# Material for this exercise:

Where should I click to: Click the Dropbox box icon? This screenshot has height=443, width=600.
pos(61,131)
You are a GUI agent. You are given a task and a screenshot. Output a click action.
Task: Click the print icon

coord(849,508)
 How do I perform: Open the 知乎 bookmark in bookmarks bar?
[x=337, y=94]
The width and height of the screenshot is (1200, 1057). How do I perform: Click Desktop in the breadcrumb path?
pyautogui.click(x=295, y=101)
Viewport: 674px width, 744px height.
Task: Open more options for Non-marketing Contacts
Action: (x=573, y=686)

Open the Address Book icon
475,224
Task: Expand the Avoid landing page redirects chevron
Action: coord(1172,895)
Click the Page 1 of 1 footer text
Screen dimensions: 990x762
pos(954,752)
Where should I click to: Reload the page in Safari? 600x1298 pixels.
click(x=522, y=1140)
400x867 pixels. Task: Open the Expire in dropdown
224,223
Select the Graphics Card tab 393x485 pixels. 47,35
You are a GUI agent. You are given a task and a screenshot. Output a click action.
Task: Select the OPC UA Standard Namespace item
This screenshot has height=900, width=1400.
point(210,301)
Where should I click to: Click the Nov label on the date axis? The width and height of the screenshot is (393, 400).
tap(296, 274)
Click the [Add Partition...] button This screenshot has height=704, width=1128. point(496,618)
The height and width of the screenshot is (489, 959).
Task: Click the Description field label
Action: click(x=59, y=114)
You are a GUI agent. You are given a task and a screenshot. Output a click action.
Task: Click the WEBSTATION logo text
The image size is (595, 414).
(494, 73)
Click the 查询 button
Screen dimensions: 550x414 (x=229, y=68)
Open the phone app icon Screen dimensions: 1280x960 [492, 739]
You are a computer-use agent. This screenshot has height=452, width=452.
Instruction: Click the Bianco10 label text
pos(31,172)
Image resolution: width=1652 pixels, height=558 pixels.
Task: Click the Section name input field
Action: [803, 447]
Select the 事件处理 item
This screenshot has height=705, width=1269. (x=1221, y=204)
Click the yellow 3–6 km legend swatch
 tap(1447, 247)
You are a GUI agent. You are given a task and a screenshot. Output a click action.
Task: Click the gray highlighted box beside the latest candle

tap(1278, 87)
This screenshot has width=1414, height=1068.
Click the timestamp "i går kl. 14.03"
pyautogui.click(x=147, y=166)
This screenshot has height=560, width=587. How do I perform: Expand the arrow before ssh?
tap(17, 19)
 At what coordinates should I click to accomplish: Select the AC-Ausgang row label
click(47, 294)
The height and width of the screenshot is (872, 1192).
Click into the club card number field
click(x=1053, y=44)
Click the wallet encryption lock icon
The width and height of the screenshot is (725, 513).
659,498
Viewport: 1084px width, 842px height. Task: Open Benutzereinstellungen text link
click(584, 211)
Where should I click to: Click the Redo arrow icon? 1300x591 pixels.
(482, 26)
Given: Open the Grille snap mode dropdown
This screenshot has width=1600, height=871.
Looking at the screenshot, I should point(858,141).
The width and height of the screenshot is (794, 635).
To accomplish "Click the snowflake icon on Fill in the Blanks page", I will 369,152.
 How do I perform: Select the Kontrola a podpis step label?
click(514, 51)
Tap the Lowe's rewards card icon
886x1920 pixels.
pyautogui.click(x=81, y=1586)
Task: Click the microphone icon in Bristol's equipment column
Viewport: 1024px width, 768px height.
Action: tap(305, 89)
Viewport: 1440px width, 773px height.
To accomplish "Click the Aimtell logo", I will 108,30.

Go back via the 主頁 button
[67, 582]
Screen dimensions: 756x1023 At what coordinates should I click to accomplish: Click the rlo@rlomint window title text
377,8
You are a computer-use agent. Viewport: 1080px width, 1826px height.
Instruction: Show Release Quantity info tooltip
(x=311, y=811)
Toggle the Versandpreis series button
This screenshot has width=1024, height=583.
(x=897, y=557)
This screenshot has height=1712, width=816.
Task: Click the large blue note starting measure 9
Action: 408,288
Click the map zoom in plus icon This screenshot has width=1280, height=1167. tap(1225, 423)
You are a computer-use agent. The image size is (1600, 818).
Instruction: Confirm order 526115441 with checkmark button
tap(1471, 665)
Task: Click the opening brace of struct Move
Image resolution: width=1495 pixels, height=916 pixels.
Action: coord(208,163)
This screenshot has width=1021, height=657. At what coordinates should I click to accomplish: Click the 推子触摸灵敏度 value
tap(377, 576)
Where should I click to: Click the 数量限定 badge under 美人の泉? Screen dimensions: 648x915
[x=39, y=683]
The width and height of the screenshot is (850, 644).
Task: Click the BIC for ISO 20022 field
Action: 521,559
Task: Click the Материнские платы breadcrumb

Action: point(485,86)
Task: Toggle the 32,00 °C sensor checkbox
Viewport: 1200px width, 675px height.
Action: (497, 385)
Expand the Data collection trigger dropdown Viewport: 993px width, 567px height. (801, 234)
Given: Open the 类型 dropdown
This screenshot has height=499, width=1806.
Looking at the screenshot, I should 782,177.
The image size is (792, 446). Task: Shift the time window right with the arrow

# What you have to do:
The final stretch of the listing, from the line containing "Expand the Data" through its last line, both included, is to be output exactly and by itself.

# Problem solution:
Expand the Data collection trigger dropdown Viewport: 993px width, 567px height. (801, 234)
Given: Open the 类型 dropdown
This screenshot has height=499, width=1806.
Looking at the screenshot, I should 782,177.
The image size is (792, 446). Task: Shift the time window right with the arrow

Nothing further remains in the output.